▸ Required action:
Where the word "computer" occurs in a line of the data, return the whole line.

▸ Data:
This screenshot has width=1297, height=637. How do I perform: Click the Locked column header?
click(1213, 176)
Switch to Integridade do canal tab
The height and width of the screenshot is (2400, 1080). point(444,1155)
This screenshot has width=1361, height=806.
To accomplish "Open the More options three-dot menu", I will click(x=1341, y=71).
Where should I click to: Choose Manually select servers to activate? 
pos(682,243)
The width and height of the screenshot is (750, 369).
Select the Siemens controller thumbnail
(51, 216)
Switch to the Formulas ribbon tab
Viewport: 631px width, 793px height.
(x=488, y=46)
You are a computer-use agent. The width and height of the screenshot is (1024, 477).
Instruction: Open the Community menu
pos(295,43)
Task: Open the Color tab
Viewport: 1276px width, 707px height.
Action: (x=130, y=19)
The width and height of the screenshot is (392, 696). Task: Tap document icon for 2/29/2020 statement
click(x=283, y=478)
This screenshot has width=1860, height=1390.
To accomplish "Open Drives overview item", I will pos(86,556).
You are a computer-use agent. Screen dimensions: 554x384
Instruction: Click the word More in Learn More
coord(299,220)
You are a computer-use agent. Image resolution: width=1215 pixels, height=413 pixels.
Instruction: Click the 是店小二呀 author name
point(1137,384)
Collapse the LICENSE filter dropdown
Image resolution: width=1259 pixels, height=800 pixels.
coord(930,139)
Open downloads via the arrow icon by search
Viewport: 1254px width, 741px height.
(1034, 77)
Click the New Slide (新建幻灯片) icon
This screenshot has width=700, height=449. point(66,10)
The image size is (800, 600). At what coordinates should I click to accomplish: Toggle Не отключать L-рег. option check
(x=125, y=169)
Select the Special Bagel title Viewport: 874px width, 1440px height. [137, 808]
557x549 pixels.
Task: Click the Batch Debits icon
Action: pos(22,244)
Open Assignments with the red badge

▸ Result below:
You are a computer-use agent. The width and height of the screenshot is (1024, 477).
You are a computer-use agent. Screen dimensions: 554x384
You are a computer-use agent. Image resolution: width=1215 pixels, height=413 pixels.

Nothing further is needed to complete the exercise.